According to Kofi Adu Asare, the incumbent government has prioritised the second-cycle schools due to its flagship programme, Free Senior High School (SHS), and has left the basic education sector to rot.
He made these assertions when he contributed to the discussion on the lack of textbooks for teaching the new curriculum in public basic schools in the country.
Mr Adu Asare who believes that the issue is a financial one, insisted that financial investment into the sector would resolve the issue in the shortest possible time.
“The textbook issue is clearly a financing one. If you look at the goods and services of the [Education] Ministry, the portion that goes to basic is what is called the Free Basic Education Budget and that category has suffered cuts. Even this year, what was allocated last year which was woefully inadequate experienced a 40% cut.

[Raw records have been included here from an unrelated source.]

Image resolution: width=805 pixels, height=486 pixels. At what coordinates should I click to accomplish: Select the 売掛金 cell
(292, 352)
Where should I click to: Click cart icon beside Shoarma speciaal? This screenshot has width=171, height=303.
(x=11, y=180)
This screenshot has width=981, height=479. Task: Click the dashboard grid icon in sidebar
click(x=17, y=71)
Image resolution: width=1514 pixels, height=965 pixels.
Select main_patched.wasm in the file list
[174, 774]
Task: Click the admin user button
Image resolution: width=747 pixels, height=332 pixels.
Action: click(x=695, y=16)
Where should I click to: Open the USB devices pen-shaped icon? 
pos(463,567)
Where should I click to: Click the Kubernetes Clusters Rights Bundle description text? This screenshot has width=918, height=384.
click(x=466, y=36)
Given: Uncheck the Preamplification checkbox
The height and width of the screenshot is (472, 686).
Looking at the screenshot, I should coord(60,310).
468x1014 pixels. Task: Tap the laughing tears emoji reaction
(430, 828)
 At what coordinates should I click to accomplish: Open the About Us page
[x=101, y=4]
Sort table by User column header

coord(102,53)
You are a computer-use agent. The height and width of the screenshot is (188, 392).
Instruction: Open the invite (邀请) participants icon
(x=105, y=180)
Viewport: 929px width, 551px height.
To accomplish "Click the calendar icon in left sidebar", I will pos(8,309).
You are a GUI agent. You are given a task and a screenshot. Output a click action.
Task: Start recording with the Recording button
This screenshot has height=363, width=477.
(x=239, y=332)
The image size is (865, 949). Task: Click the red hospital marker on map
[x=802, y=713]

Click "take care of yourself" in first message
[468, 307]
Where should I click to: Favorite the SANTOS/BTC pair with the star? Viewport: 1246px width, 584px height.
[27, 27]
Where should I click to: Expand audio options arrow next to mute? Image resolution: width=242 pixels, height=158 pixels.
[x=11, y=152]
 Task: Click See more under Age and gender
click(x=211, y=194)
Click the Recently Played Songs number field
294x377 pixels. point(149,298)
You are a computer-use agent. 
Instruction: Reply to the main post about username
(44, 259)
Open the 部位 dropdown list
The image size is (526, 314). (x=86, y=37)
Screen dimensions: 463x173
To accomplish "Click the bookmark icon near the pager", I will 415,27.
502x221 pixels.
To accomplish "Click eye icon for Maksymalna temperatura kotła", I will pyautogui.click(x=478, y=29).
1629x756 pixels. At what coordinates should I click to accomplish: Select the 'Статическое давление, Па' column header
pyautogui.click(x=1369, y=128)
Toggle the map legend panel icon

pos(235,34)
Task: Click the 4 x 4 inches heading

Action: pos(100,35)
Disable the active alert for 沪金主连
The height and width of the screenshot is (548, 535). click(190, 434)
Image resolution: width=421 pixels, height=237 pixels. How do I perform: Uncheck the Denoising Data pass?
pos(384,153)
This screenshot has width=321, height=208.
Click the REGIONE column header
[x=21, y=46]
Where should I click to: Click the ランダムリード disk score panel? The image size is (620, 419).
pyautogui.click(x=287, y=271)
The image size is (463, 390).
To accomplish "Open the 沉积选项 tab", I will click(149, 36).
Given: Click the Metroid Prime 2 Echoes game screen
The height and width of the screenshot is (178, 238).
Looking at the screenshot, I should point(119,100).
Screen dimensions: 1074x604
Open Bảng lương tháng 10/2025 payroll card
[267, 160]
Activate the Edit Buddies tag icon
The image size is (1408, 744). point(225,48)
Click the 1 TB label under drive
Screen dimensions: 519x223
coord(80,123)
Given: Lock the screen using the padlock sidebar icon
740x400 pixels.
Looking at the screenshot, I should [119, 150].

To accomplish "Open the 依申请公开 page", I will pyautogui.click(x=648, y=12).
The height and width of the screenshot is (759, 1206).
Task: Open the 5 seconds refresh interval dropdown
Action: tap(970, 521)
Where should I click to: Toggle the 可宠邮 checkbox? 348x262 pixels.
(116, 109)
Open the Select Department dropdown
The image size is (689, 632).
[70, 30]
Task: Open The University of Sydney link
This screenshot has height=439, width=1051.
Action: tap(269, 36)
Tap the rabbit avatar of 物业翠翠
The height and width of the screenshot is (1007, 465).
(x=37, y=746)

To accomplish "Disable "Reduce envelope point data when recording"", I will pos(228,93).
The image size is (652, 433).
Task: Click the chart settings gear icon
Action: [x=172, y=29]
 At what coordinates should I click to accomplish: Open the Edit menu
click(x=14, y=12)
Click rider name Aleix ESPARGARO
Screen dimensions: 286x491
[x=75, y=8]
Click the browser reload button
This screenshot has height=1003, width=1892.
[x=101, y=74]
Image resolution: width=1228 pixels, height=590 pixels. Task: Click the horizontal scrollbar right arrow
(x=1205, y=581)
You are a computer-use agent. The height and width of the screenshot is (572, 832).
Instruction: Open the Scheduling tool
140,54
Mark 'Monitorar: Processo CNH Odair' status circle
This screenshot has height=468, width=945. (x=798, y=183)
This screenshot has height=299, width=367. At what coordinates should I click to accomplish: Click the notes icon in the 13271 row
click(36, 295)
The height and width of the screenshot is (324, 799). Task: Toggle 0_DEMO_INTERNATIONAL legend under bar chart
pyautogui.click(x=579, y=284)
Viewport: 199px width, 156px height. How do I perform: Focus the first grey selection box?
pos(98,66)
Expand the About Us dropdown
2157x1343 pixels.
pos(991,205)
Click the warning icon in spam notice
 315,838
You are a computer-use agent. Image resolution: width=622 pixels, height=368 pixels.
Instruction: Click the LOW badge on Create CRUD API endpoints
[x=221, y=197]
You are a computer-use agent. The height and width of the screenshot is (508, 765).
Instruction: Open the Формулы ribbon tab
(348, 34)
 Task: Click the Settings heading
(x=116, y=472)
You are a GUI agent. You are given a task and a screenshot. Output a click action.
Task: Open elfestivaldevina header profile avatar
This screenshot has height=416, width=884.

“So we keep cutting goods and services funds meant for the basic level. So inadequate budgetary approval for running Free Basic Education, including providing teaching and learning resources would always ensure that you won’t always have adequate textbooks, exercise books and other logistics,” he said.
Discussions on the lack of textbooks in various public basic schools after three years of rolling out the new curriculum resurfaced in JoyNews’ feature series, 'Ghana Schools of Shame'.
But Mr Adu Asare, speaking on Joy FM’s Super Morning Show on Tuesday, also indicated ‘lack of priority’ as a reason for the current predicament.
“We’re increasing funding for secondary school education due to free SHS, we’re consistently cutting down funds for the Free Basic Education budget. “So yes, we are having fewer resources and we’re also not distributing the little we have according to what should be our priority but disbursing it on what is the political priority,” he said on Tuesday.